In October 2011, Graham Linehan stated that a one-off special would air to end the series. On 8 May 2013, it was confirmed by Channel 4 and the BBC that the special would begin shooting in a few weeks, and would air later in the year. Den of Geek's spoiler-free review revealed the title as "The Internet Is Coming", though the title of this episode has been incorrectly given as "The Last Byte" by some sources. The special had a running time of 48 minutes, which is twice the standard length of all the regular episodes.

| No. | Title | Directed by | Written by | Original release date | Viewers (millions) |
| 25 | "The Internet Is Coming" | Graham Linehan | Graham Linehan | 27 September 2013 | 2.23 |
Jen falls for a flirtatious coffee barista and recommends her colleagues to try the place, but when Roy goes, he gets a bad cup of coffee from a "small man" barista.
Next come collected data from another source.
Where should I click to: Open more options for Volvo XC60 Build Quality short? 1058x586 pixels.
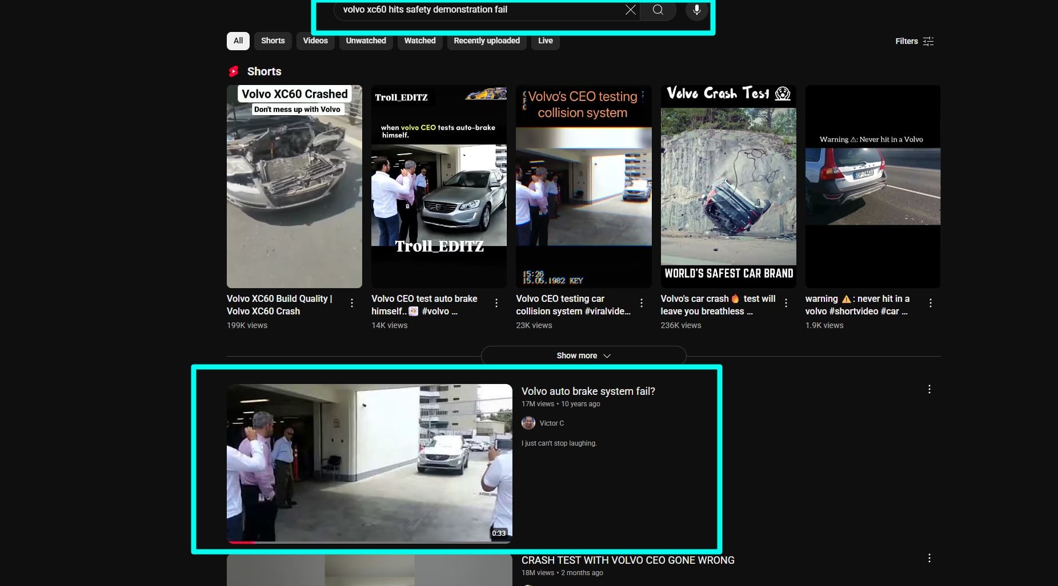352,303
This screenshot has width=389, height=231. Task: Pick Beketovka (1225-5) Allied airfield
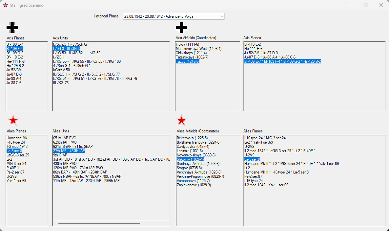tap(192, 138)
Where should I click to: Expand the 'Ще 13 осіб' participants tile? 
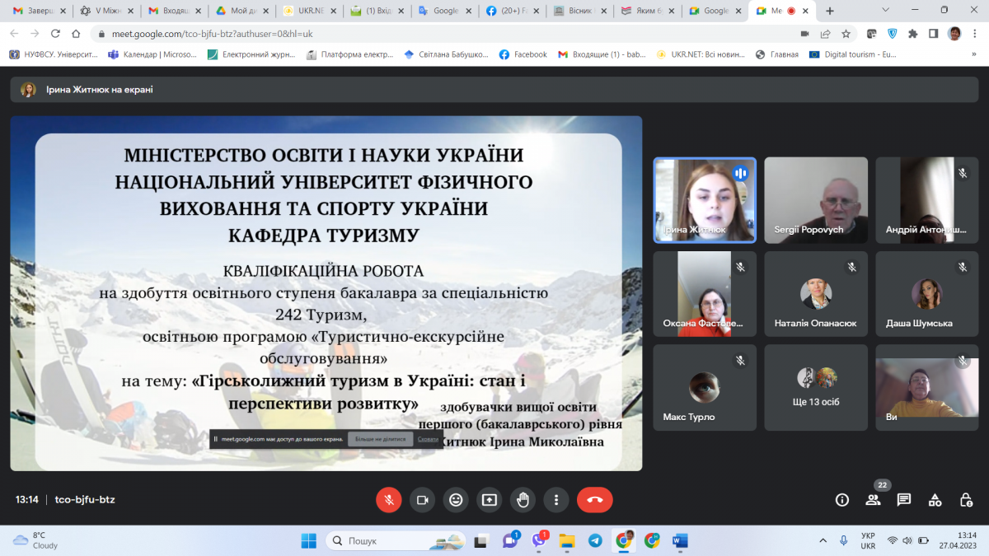pos(815,387)
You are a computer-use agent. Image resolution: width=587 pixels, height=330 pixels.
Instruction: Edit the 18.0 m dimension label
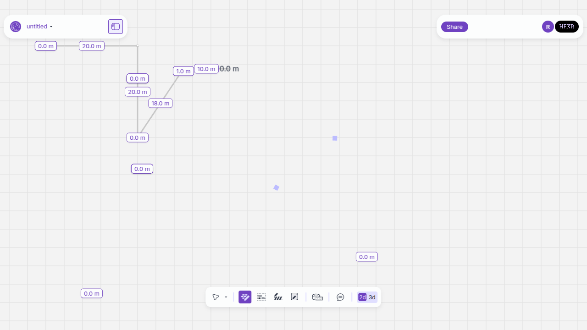tap(161, 103)
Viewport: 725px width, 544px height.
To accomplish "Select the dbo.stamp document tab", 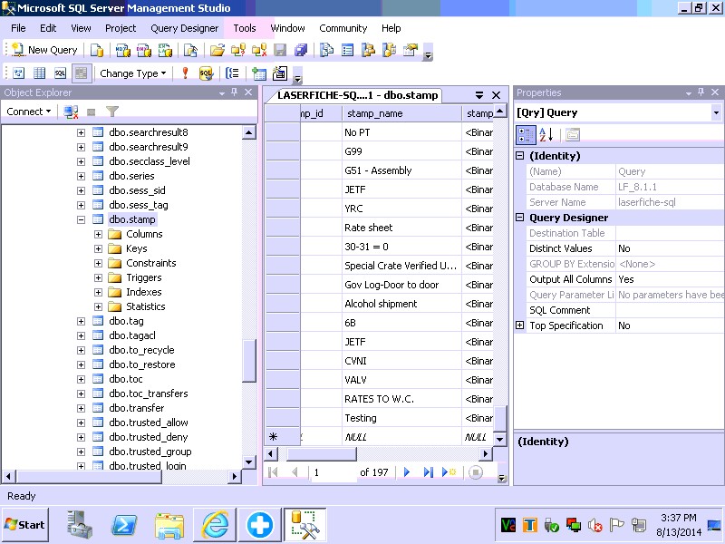I will click(357, 94).
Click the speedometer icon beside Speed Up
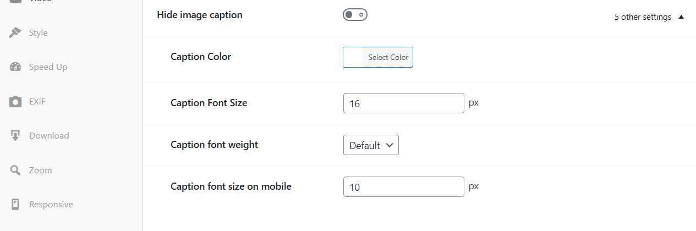Image resolution: width=696 pixels, height=231 pixels. click(15, 67)
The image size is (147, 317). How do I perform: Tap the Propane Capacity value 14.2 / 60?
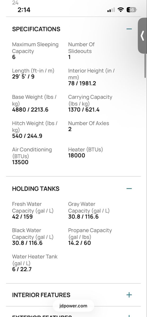point(79,243)
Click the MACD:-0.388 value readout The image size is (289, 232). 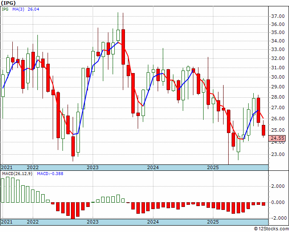coord(50,174)
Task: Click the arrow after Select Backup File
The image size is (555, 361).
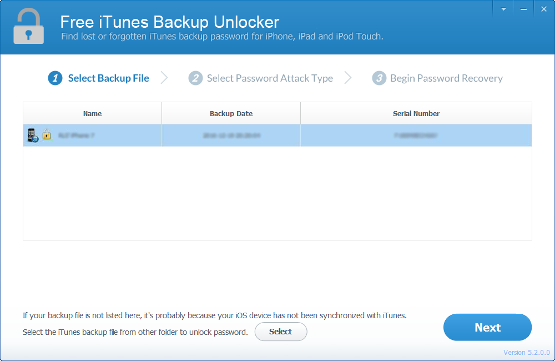Action: [164, 78]
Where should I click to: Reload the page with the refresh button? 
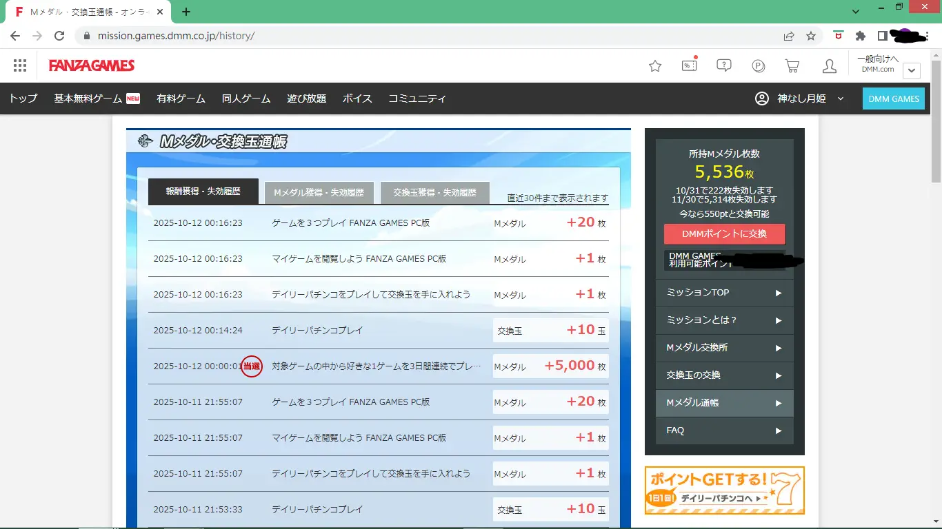click(x=59, y=36)
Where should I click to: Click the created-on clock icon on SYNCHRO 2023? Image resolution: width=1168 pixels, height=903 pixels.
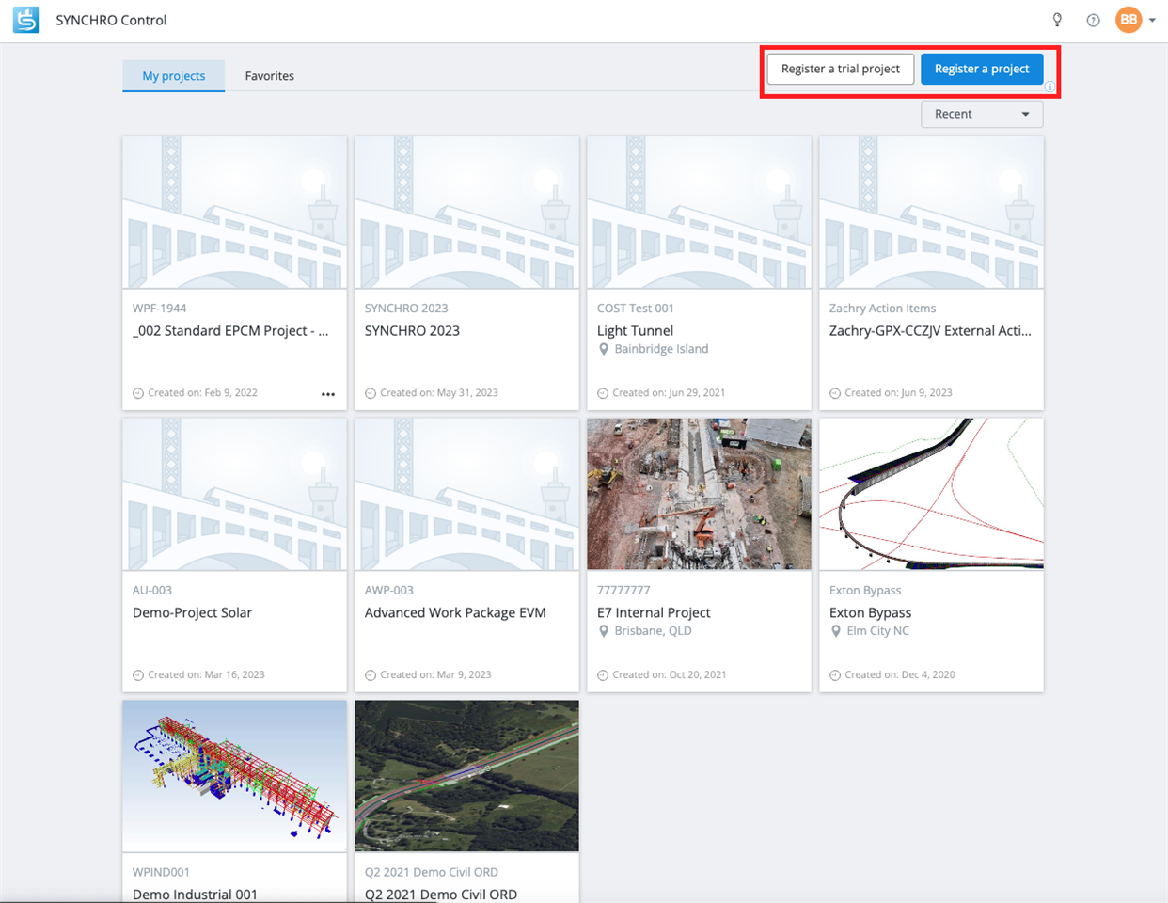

After getting negative feedback from Jen concerning his Web show on board games, Moss is encouraged by Douglas to wear women's trousers to boost his confidence. Jen and Roy visit the coffee shop, but Roy's presence distracts Jen's barista and she is served bad coffee. Meanwhile, Roy places a complaint on a Post-It note at the counter the small barista is working and leaves with Jen. When she tosses the coffee aside, she splashes it on a homeless woman, while the short-statured barista confronts Roy and is then hit by a van with breasts, a promotion backed by Douglas. A video of Jen and Roy's behaviour soon goes viral and reveals their identity. Jen and Roy turn to Moss, who makes his pepper spray into a useful product, but it backfires during a demonstration. Elsewhere, Douglas participates in The Secret Millionaire and tries to relate with some youths, but goes on the run from the police after serving them alcohol. Before going into hiding in the IT department, he asks Jen, Roy, and Moss to take over the company until the statute of limitations run out. The end credits sequence shows how Reynholm Industries is revolutionised with the former IT trio in charge.